Ronald Reagan's sensibility is still a great deal closer to what a majority of US voters believe than President Barack Obama's positions. It is only common sense. Given the choice between more rules from Washington DC, more taxes and more bureaucracy, people will choose less.
In the past several elections, however, the GOP has not presented voters with a clear choice. John McCain was a conservative redistributionist and Mitt Romney was an elite technocrat. Rand Paul is as close to Ronald Reagan in terms of his positions and representations as the Republicans have got now.
Paul has made his peace with party leaders and has, in return, no doubt received assurances that he will be treated as the "leader" of the Tea Party in the Senate. In fact, he has been ordained as such.
By moving away from his father's free-market purity, Rand Paul has made himself palatable to the political establishment. By then adopting less extreme positions that are still attractive to Libertarian-Republicans, Rand Paul is emerging as the heir-presumptive to Reagan.
One can see this process at work with the recent filibuster that Rand Paul presented in the Senate over the Obama administration's lack of clarity regarding drone strikes. While Paul received some criticism from both sides of the aisle, the Democratic criticism was muted by the obviousness of Paul's position and the inadequate response from the Obama administration.
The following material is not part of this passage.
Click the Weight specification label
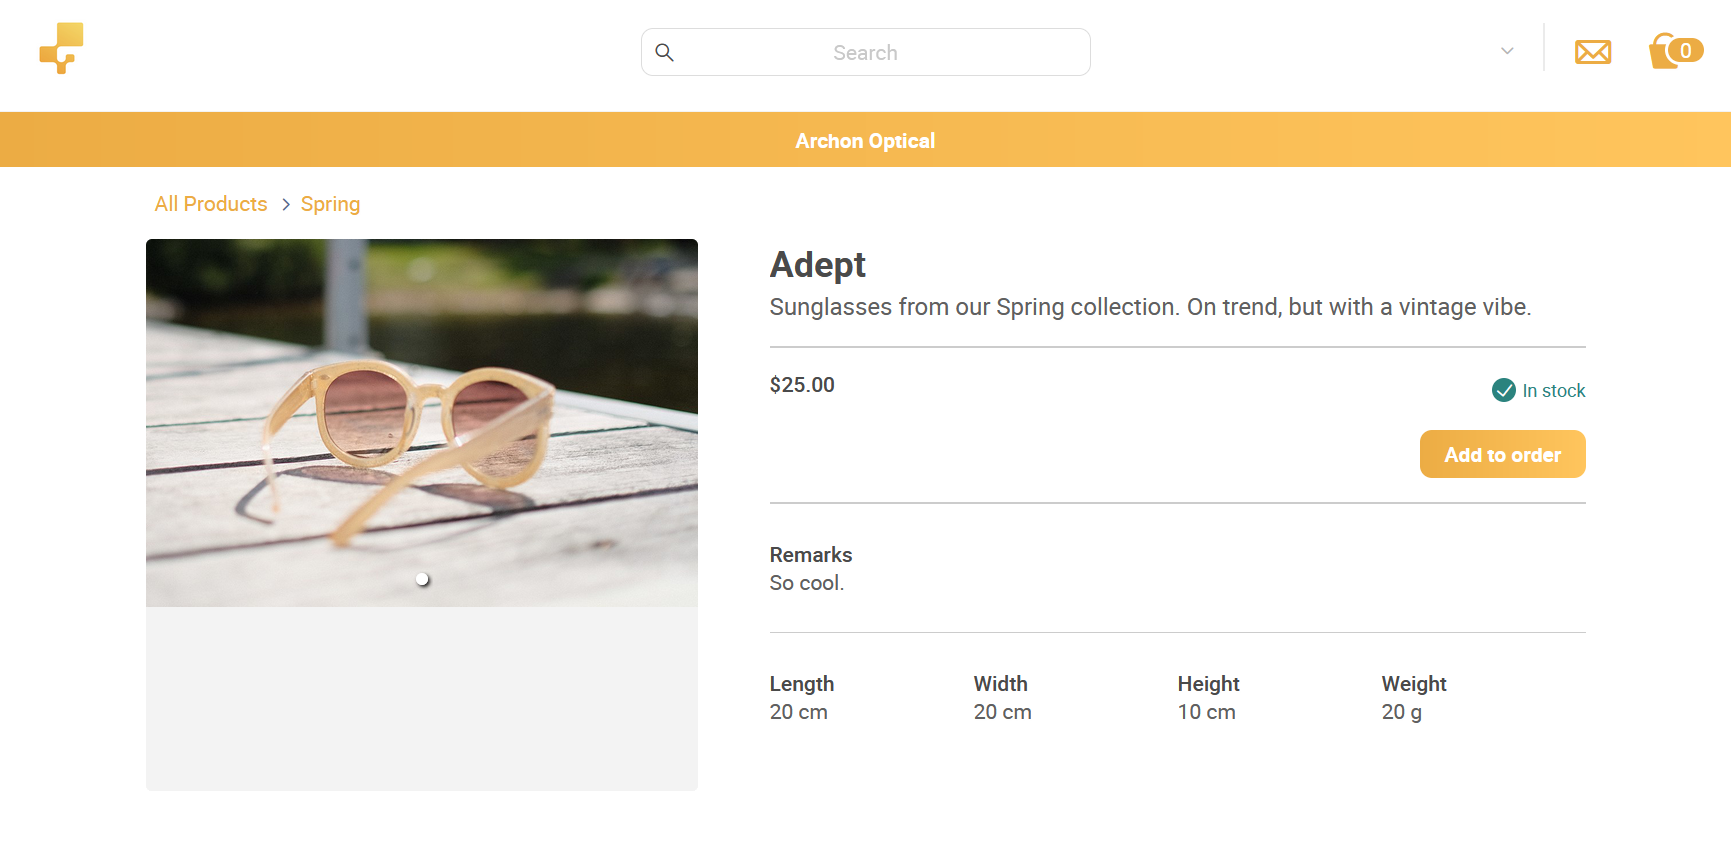Viewport: 1731px width, 846px height. [1414, 684]
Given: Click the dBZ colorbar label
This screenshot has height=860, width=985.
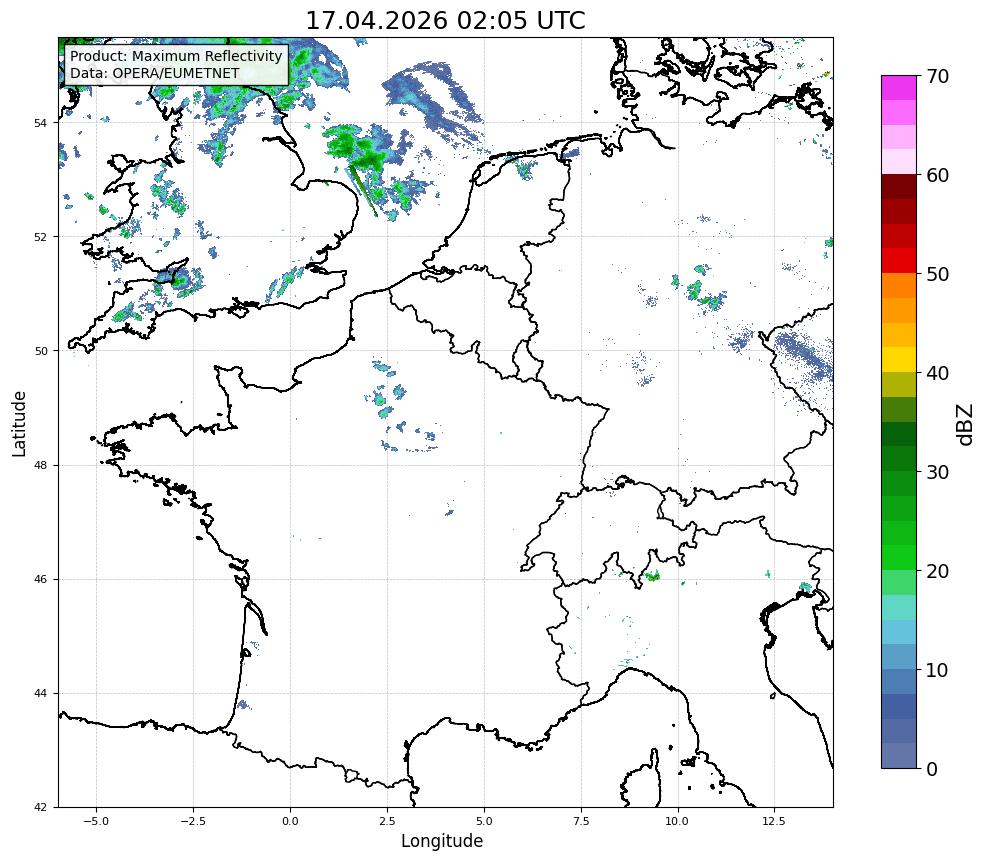Looking at the screenshot, I should tap(966, 424).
Now, House Democrats have done what modern US politics dictates they must do: They have sent a letter to Obama asking him to clarify his position on drone strikes. Here is more from the article excerpted above:
The letter was signed by Democratic Reps. John Conyers (MI), Keith Ellison (MN), Raul Grijalva (AZ), Donna Edwards (MD), Mike Honda (CA), Rush Holt (NJ), and James McGovern (MA).
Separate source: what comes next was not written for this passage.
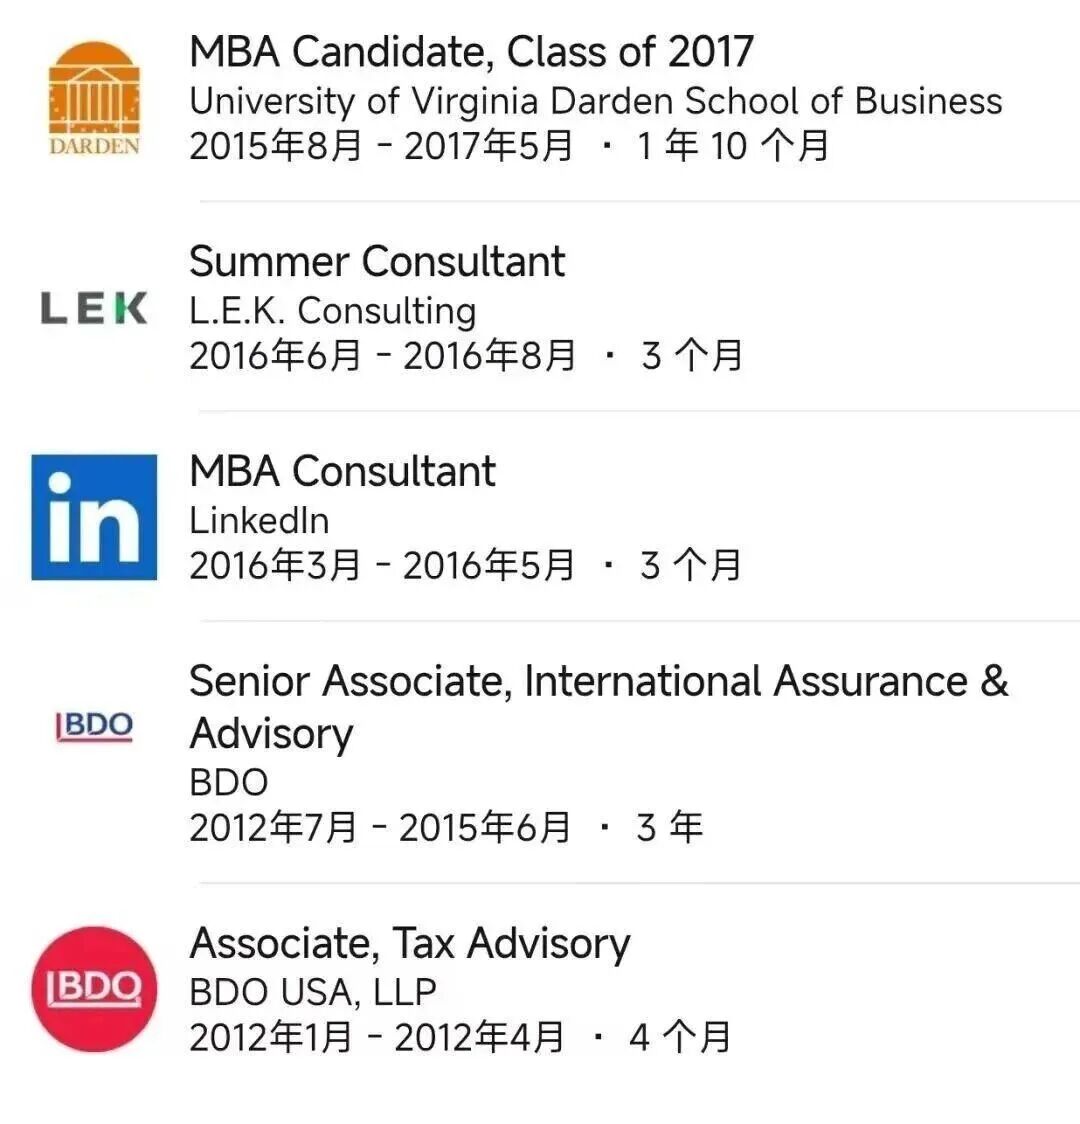Open the Summer Consultant position entry

pyautogui.click(x=377, y=262)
The House Democrats were particularly concerned that the memo appeared to have no defined geographic boundaries, did not identify officials with the authority to approve so-called "kill-lists," provided a vague definition of feasible, and used a broad definition of "imminent threat."
"The executive branch's claim of authority to deprive citizens of life, and to do so without explaining the legal bases for doing so, sets a dangerous precedent and is a model of behavior that the United States would not want other nations to emulate," the letter stated.
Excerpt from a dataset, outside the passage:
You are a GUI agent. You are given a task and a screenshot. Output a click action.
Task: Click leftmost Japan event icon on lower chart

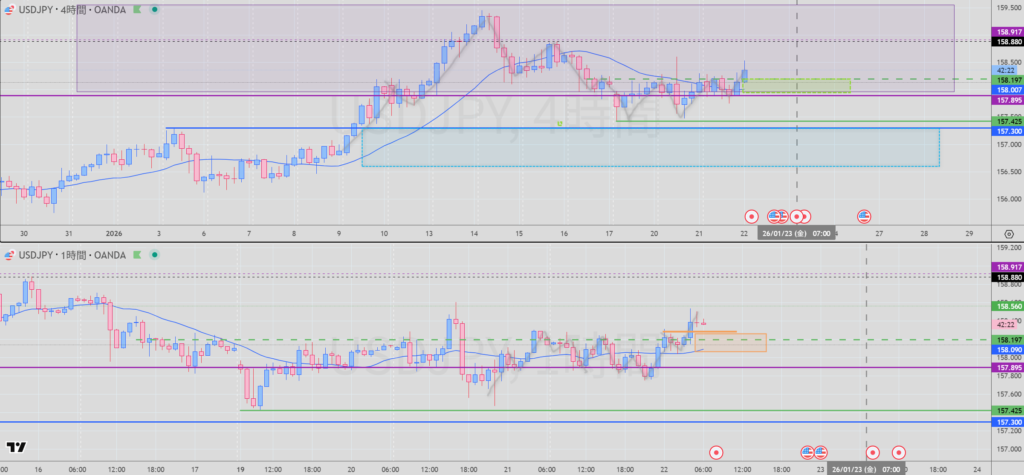pyautogui.click(x=715, y=452)
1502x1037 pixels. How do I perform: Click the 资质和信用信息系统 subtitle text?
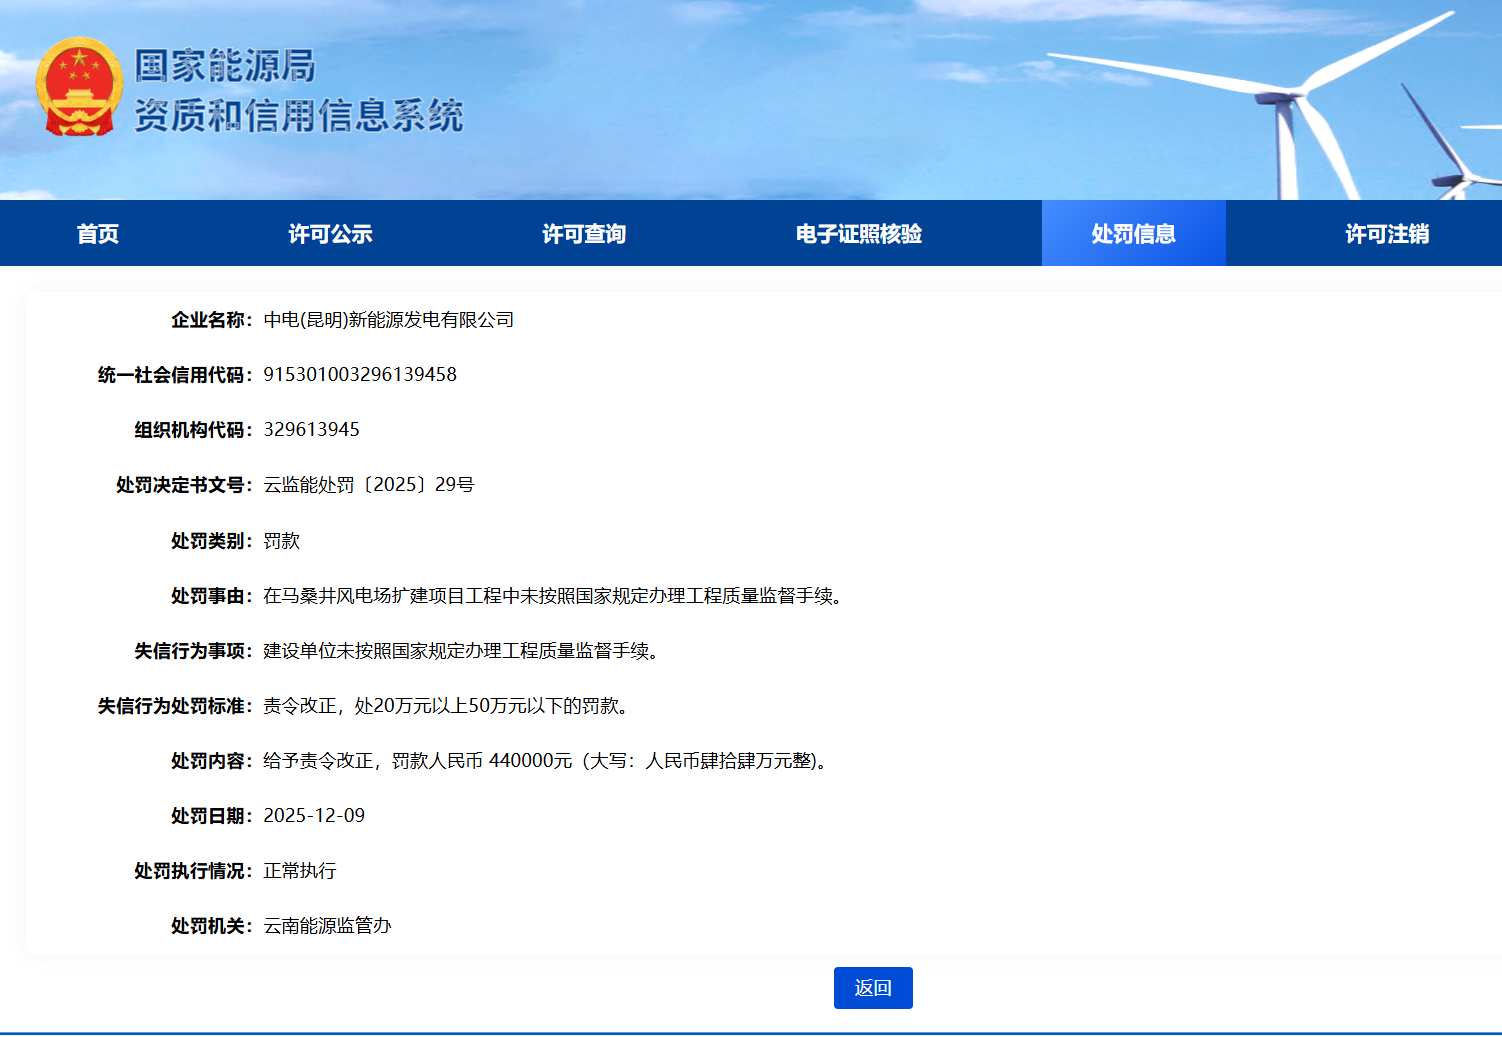(x=298, y=116)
"Therefore, we ask that you release, in an unclassified form, the full legal basis of executive branch claims in the areas which are the subject of this letter. The Executive's claims of authority need to be fully articulated to the whole Congress and the American people."
The Raw Story article we've quoted from doesn't focus particularly on the irony of Rand Paul's role in all of this, but it is likely a sign of things to come. Paul easily seized leadership on this issue because it is one that appeals to both right and left.
There are libertarian sensibilities on both sides of the aisle, and it was this coalition that Ronald Reagan capitalized on when he built his successful political run for the presidency. Rand Paul is showing similar skill in reigniting this coalition and if continues to exploit it, he will become one of Washington's most powerful political players.
Perhaps he already is.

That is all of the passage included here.